Dabei vermied man es, die Erinnerung ans Teilen und Kopieren in vergangenen Epochen zu Rate zu ziehen – was doch bis heute einen maßgeblichen Einfluss auf die künstlerische Disziplin des Imitierens, Zitierens und Weiterentwickelns hat. Aber auch die gegenwärtige globale Aufklärung, sei sie politisch-demokratisierender Art, sei sie im Interesse von Verbrauchern, Menschenrechten oder nur der Erhaltung von Wissen aus verwaisten Werken, verpflichtet. Kurz: Das ganze Internet baut als offenes Medium der Teilhabe auf die kulturelle Kraft des Sharings, das natürlich im Widerspruch zur grenzenlosen Einhegung jedweder Vermittlung durch restlos erschöpfende Verwertungsverträge der modernen Kulturindustrie steht. Einer Industrie, die ihre straff organisierte Medienmacht lautstark wie keine andere zu vertreten weiß und die eigenen Versäumnisse kaschiert. Wie sonst hätte man so weit kommen können, dass sich ein einstmals vom Konkurs bedrohter Computerhersteller zum Giganten des digitalen Kulturhandels aufschwingen konnte und heute der Kulturindustrie in erniedrigender Art und Weise die Konditionen diktiert?

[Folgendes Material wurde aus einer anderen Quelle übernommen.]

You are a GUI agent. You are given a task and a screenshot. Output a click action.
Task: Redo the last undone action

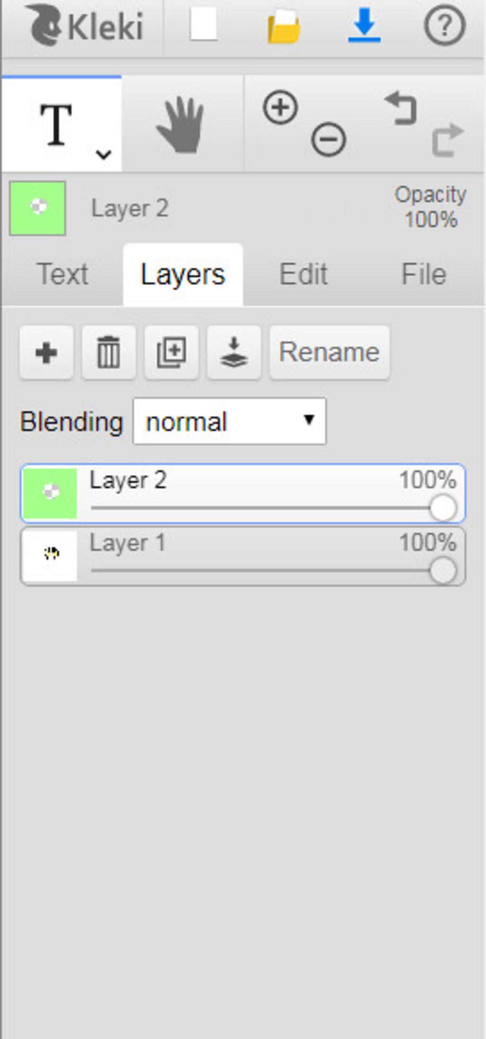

Auch hier ist vielleicht Filesharing der einzige Schlüssel, ein sattes Monopol zu brechen. Doch benötigt Filesharing nicht einmal diese Ehrenrettung, denn seine sinnstiftende Kraft ist offensichtlich: Sowohl die wissenschaftlich-akademische Kommunikation als auch die legale Vermittlung von kulturellen Schöpfungen unter Creative-Commons-Lizenzen und die Erhaltung bedrohter Werke in digitalen Almenden wie Projekt Gutenberg, Wikipedia und nicht zuletzt auf klassischen P2P-Filesharing-Infrastrukturen basiert auf dem Prinzip „Sharing ist Caring“.

Die Verwerterindustrie behält hier den Sharer als klassischen Konsumenten im Visier der Abmahnungen und kriminalisiert den Einzelnen, der, aus dem Netz des Sharings herausgelöst, nur Segmente des Uploads bereitstellte – Filesharing funktioniert eben nur im Bewusstsein einer gemeinsamen Teilhabe.

Wie auch schon in der Vergangenheit planen wir seit einigen Wochen „Runde Tische“ mit Vertretern der verschiedensten künstlerischen, technisch-wissenschaftlichen und administrativen Instanzen, um unsere Positionen der Urheberrechtsreform an den zahllosen individuellen Bedingungen von Kreativen zu überprüfen.

Wir werden hierfür auch unsere piratentypischen Tools wie Piratenpads, Mailinglisten und Mumblesessions benutzen, um auch einer breiten Öffentlichkeit die Teilhabe an diesem Dialog zu ermöglichen und um gleichzeitig unsere demokratischen Werkzeuge vorzustellen.

Wir würden uns sehr freuen, wenn Sie diesen Dialog als Zeitung begleiten würden, um endlich über die so dringend notwendige Reform des Urheberrechts zu sprechen. Ein Urheberrecht, das Lösungen für ein zukunftsorientiertes Morgen der Kreativen schafft, statt in der Angstkultur des Gestern zu erstarren.